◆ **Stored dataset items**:
=== Section Start ===
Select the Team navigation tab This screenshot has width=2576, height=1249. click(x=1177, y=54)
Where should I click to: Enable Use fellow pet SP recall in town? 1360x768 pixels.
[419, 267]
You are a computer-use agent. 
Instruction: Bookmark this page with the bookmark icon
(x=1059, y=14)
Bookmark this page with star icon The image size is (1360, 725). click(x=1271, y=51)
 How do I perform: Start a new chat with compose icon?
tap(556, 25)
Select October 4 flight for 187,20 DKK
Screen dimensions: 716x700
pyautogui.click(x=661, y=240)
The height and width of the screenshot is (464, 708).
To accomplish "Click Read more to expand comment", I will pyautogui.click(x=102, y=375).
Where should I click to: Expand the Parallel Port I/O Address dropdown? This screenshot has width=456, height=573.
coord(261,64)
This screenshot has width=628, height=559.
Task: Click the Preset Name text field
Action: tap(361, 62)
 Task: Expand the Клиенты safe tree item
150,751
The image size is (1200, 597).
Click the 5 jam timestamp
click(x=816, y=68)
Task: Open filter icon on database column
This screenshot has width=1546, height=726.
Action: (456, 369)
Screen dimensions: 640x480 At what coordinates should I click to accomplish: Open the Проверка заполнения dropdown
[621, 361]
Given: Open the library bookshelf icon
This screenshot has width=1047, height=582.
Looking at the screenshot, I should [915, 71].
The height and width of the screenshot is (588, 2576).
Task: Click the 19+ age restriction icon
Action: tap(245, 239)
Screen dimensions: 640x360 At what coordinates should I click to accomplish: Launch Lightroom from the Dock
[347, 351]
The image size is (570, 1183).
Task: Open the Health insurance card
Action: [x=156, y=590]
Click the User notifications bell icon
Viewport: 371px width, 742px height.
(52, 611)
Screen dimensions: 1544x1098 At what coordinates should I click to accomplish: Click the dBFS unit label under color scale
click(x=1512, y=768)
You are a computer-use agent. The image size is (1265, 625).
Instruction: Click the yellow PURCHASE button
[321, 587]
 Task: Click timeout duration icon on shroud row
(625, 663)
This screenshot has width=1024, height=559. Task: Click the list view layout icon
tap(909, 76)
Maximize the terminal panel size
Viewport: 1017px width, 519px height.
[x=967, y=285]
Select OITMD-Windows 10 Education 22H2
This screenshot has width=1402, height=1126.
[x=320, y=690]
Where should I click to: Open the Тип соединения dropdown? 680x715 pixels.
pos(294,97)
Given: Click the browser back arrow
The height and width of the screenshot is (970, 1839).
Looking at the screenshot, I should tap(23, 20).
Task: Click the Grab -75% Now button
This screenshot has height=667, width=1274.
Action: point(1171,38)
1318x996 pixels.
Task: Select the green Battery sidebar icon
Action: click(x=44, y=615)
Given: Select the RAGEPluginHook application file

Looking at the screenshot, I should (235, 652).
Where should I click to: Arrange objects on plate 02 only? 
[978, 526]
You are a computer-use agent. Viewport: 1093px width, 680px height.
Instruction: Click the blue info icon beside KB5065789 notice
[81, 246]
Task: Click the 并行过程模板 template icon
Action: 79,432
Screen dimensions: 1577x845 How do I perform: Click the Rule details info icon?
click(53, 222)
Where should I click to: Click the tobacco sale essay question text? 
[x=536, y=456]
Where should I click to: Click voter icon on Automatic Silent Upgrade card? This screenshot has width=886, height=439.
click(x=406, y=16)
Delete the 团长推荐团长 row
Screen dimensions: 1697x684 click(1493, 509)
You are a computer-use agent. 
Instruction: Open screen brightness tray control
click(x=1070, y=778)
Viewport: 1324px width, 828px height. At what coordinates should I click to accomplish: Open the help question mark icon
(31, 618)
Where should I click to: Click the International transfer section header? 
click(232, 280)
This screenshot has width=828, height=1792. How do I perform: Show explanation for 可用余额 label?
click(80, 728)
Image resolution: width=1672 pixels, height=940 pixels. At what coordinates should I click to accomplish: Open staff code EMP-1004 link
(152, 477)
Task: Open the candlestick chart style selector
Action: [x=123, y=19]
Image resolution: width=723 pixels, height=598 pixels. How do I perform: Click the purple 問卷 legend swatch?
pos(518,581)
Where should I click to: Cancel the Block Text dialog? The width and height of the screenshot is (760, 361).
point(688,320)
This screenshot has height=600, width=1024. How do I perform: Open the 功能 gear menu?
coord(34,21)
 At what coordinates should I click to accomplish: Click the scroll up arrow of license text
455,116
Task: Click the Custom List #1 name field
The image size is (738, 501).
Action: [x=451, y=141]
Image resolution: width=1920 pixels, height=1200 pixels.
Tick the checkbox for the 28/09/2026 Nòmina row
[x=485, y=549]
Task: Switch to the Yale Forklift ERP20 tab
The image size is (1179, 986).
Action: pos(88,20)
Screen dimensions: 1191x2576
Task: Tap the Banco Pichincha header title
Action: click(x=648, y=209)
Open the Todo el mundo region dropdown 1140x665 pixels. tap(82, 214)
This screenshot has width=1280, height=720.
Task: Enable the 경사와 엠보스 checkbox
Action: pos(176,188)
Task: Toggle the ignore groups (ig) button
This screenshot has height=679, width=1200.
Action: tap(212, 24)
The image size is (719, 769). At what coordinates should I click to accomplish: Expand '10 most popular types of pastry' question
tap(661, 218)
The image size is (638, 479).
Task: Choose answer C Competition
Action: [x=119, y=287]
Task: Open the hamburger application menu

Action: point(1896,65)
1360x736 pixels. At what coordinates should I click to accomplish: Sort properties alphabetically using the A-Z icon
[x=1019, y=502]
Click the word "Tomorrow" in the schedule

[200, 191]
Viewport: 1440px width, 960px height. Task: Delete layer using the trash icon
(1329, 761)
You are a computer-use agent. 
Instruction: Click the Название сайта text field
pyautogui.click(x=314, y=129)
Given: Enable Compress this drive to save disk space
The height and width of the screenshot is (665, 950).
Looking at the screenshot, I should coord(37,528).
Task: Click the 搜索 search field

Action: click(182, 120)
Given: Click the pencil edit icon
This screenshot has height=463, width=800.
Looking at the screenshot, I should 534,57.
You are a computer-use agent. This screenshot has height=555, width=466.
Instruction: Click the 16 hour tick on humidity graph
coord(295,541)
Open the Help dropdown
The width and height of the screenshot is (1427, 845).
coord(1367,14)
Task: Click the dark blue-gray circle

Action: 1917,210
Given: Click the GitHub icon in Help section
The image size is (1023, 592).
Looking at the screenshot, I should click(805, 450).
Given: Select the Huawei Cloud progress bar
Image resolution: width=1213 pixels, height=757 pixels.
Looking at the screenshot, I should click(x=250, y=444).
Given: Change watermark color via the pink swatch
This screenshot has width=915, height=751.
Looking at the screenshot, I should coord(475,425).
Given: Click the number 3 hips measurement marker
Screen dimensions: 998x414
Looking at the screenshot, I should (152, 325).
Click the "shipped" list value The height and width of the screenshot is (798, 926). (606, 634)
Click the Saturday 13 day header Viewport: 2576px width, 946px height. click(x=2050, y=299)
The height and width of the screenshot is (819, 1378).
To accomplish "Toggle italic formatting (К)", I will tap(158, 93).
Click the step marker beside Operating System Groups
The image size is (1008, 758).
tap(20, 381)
=== Section End ===
◆ **EXERCISE DETAILS**: Your task is to gather all lines from the entries above that hold the word "marker".

◆ **YOUR SOLUTION**:
Given: Click the number 3 hips measurement marker
Click the step marker beside Operating System Groups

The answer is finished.